Martin Royackers was first English Canadian Jesuit killed in service

  • September 15, 2011

In Jamaica they called Fr. Martin Royackers a “roots man.” Around the world, Jesuits and their friends call him a martyr.

He was the first English Canadian Jesuit to be killed on the job.

Royackers was born and died in farming communities. Born Nov. 14, 1959 near Strathroy, Ont., he was killed outside St. Theresa’s parish church in Annotto Bay, Jamaica, June 20, 2001.

From his time as a student at Strathroy’s Sacred Heart Elementary School, and then Regina Mundi High School in London, Ont., Royackers was a serious, often solitary young man, never without a book. He entered the Jesuit novitiate in Guelph, Ont., in 1978, studied humanities and philosophy at Gonzaga University in Spokane, Wash., taught English and Classics at Loyola High School in Montreal and as he advanced through theology studies at Toronto’s Regis College he became more and more committed to the idea of faith that does justice. He took a masters degree in social work from the University of Chicago so he would be prepared to work with the poor.

Royackers also shone as a writer. He became editor of a Jesuit arts and culture magazine called Compass. When he was later sent to Jamaica, Royackers was often asked by Kingston’s Archbishop Edgerton Roland Clarke to write speeches.

Royackers was a man of passion and intensity, whose commitment to the poor was without compromise.

In Annotto Bay he worked alongside poor farmers trying to make a living on inadequate parcels of land. He also championed their legal claims to more land. Land developers began to grumble about the Jesuit presence.

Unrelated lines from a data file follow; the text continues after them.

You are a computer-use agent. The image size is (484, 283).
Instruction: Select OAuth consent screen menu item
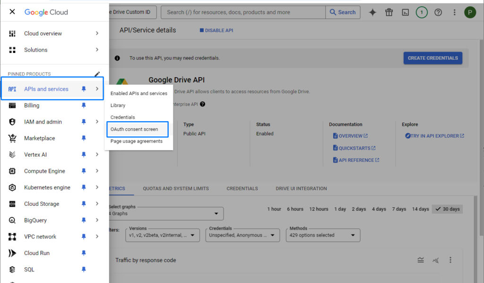pyautogui.click(x=138, y=129)
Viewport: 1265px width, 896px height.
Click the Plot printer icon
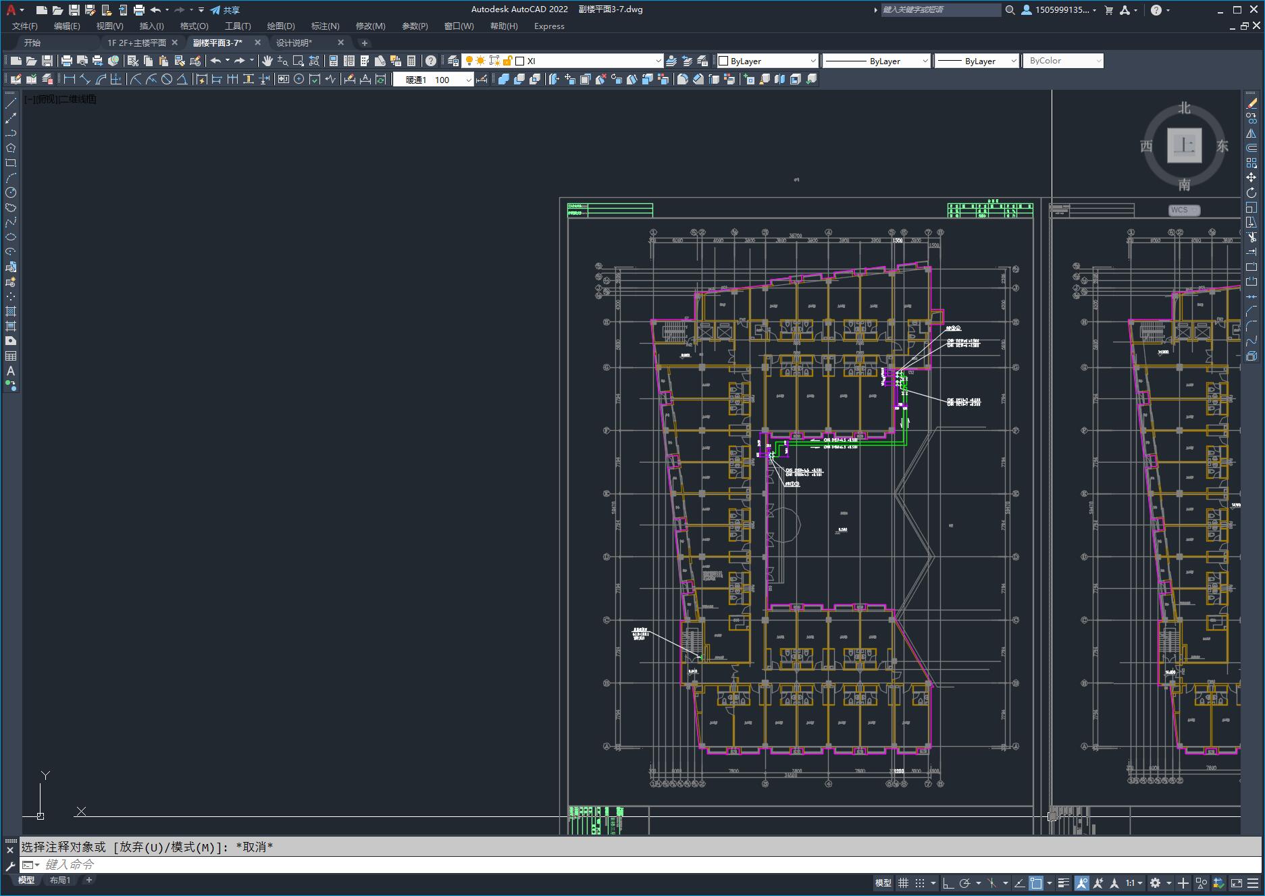66,61
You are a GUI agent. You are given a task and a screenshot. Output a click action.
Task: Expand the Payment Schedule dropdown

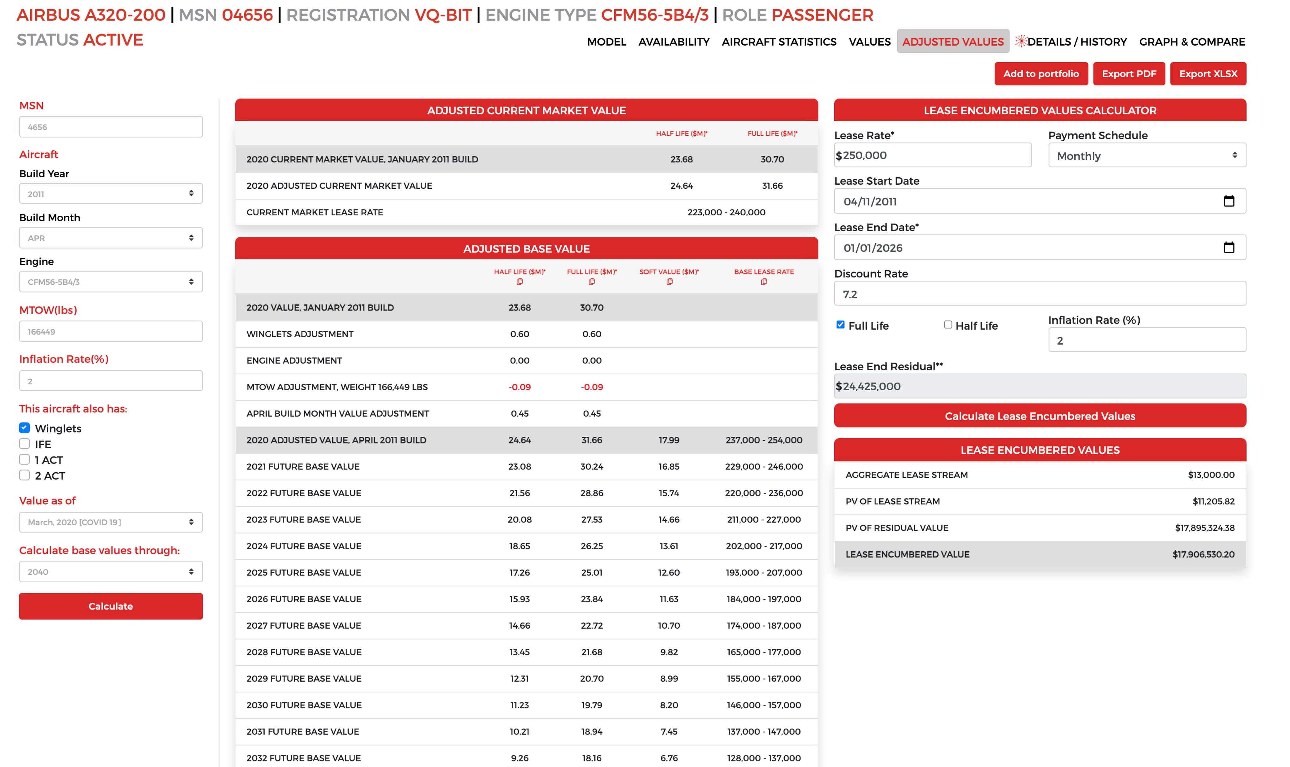coord(1146,156)
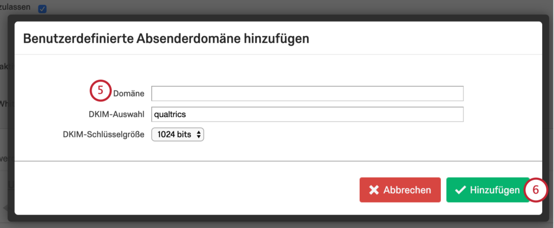Click the checkmark icon on Hinzufügen button
The height and width of the screenshot is (228, 554).
click(x=460, y=190)
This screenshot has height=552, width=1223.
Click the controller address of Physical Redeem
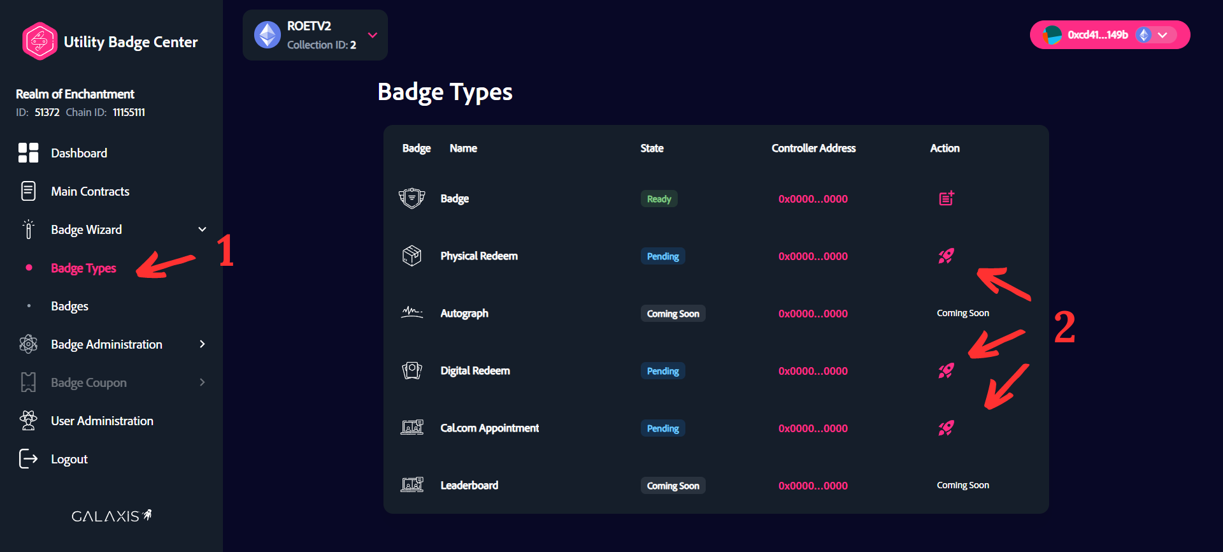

Royackers received anonymous death threats.

“If I die in Jamaica, I want to be buried here,” he told his parishioners.

Police have identified suspects in his death, including one who died in custody. But friends, family and the Jesuits suspect the murderer is still free.

Most of Canada’s English-speaking Jesuits end up buried in a small cemetery next to the old novitiate in Guelph. Royackers was buried according to his wishes, on a hill overlooking St. Theresa’s in Annotto Bay.